Bagaimana cara meledakkan walki talki ataupun pager? Edward Snowden saja ikutan bingung, namun dia yakin ada chips yang ditanam dan diledakkan dengan detonator dengan cara tertentu. Apapun itu, yang pasti seperti kata tetangga, “once you are connected to, you're compromised!” (“Begitu Anda terhubung, Anda telah disusupi!”)
Bayangkan, pager saja yang kata orang alat komunikasi yang hanya dipakai oleh old-school dinosaurs, masih bisa dikontrol dari jauh oleh pembuatnya, bagaimana dengan pesawat tempur atau kapal selam yang canggih! You do math! Pas mau perang, tiba-tiba pesawat tempur mati sendiri.

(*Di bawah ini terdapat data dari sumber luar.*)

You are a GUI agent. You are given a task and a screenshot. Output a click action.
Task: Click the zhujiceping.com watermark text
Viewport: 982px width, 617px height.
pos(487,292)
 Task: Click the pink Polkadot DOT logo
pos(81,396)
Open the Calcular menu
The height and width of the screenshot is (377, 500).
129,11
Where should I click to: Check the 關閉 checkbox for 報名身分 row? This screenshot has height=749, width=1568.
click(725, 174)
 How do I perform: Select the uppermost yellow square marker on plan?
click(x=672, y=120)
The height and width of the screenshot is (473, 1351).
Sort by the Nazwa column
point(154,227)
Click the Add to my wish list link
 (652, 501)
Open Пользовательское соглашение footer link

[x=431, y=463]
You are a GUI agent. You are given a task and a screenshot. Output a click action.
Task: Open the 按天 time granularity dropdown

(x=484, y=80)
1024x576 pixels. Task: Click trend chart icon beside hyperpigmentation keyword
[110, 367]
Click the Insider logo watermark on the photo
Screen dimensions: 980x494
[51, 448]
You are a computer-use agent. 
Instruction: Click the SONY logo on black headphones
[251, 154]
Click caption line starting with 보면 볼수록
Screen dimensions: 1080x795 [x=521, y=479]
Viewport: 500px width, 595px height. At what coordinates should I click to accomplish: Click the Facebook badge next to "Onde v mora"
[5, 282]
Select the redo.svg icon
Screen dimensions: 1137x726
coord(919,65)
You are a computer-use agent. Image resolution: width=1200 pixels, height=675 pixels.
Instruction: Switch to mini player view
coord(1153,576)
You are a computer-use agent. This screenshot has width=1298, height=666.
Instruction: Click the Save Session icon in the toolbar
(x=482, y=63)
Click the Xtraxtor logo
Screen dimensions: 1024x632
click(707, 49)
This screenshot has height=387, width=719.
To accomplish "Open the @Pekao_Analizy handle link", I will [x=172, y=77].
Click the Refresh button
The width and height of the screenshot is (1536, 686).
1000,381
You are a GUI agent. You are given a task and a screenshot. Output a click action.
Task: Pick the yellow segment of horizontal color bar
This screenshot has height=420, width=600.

Seorang sahabat mantan petempur Taliban pernah mengatakan, “setelah AS keluar dari Afghanistan, kami menyita banyak MANPADS (rudal pertahanan udara portabel), tapi ketika mau kami gunakan, semuanya terkunci, tidak ada yang bisa memuntahkan peluru!”
Aksi Israel di Suriah dan Lebanon terakhir merupakan bagian dari reaksi pemerintah Israel atas desakan politik dan publik dalam negeri yang menuntut penghentian perang dan pemulangan tawanan-tawanan yang saat ini berada di tangan pejuang Palestina di Gaza. Kemarahan publik Israel semakin menjadi setelah tewasnya beberapa tawanan Israel di Gaza akibat serangan Israel sendiri.
Dalam hal ini, Israel ingin memprovokasi Suriah dan Lebanon untuk membalas dalam skala besar, sehingga ada alasan bagi Israel untuk menyerang Lebanon dan mengatakan, “…we had to defend ourselves…” (“…kami harus membela diri…”).
Rahimallah yang meninggal, dan Allah berikan kesembuhan bagi yang terluka...amin.